By Sanette Viljoen
It often happens that homeless people beg outside shopping centres.
These homeless people are also inclined to harass and even intimidate clients. As a result of this shop owners lose customers. What can the owner of a centre or shop do? May he forbid these beggars to enter his centre or stand outside his shop?
There is a court case that could possibly solve this problem: Victoria & Alfred Waterfront (PTY) Ltd and Another v Police Commissioner of the Western Cape and Others (4543/03)  ZAWCHC 75;  1 All SA 579 (C).
The facts of the case are as follows: The Waterfront obtained an interim order against two homeless people in terms of which these two homeless people were forbidden to enter the Waterfront premises, to harass and cause damage to visitors to the Waterfront, and to assault, intimidate or threaten any worker of the Waterfront, and it was further ordered that should they fail to obey this order the court could be approached on the same documents to make an order of contempt of court. The transgressors can then be fined accordingly or even be imprisoned.
The Waterfront owners’ complaints about the two homeless people were of a serious nature and not unfounded. It was clear to the court that in the two years preceding this application these two homeless people had committed many inappropriate actions.
On the return day on which the above-mentioned interim order would be made a final order the Waterfront asked that the homeless ones be forbidden to beg at the Waterfront. The court declined this application and held that it would amount to discrimination on the basis of the fact that they were poor. The court further held that begging leads to tension between people’s right to life on the one hand, and to the right to property on the other hand. According to the court a person’s right to life and human dignity are the most important of all human rights and business people’s right to property would not stand against these rights. Discrimination with regard to poverty would further lead to discrimination on the grounds of race, which is also forbidden by the Constitution.
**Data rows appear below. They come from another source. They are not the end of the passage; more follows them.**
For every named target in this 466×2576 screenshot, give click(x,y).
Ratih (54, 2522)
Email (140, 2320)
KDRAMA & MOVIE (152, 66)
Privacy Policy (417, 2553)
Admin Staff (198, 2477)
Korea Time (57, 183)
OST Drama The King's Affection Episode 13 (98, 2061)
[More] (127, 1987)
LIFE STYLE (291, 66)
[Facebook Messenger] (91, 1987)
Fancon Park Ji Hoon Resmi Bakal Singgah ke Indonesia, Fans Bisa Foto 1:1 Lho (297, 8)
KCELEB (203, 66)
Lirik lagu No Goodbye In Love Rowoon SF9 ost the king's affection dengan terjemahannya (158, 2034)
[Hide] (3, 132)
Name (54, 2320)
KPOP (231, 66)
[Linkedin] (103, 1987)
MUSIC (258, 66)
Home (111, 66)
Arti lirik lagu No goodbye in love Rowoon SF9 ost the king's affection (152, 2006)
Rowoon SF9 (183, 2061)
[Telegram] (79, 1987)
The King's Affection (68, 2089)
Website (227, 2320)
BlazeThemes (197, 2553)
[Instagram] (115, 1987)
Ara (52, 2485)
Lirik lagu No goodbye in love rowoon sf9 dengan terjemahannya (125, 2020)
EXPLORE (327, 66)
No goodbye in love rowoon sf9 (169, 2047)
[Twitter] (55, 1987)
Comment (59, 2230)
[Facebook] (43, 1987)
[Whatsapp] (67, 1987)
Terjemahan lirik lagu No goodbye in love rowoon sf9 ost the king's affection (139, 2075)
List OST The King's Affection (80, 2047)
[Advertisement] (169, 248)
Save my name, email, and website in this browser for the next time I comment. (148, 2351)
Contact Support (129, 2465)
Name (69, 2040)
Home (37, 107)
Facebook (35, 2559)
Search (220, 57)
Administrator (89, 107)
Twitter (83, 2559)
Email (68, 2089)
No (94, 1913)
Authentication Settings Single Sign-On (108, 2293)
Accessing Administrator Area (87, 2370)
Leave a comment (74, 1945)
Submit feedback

The Waterfront’s case was based on the fact that they, as owners of the Waterfront, had the right to forbid these two troublemakers access to their premises. The Constitution also protects the rights of the owner of fixed property. Upon this the judge held that the Waterfront was an area visited by the public regardless of whether or not it was their intention to do business there. As a result of the extent and location of the area the Waterfront was virtually a suburb of Cape Town and for that reason totally different from a small shop or restaurant. Should people be forbidden to enter these premises it would amount to encroaching upon those people’s right to freedom of movement.
However, the court held that the most important objective of the application was not to forbid the two homeless people entrance to the premises but to forbid them to act wrongfully on the property of the Waterfront and therefore the court felt that the owner was entitled to ask for an order to stop the homeless ones from acting wrongfully. Such an order against unlawfulness could be made without encroaching upon the right of the beggars. They were therefore forbidden to act in ways that would prejudice the rights of the owners. In terms of this the court extends help to the shop owners and made an order with the following terms:
- The homeless people were forbidden to cause visitors to or the owners of the Waterfront any damage, in particular to stay on at a particular shop after the owner had asked them to leave the area.
- They are forbidden to assault, intimidate or threaten any employee.
- Should the order not be obeyed, the owners of the Waterfront are granted permission to approach the court for an order in terms of which an applicable sentence, such as imprisonment, could be imposed.
Shop owners therefore have a remedy by approaching the court for the same legal help as that given in this court case.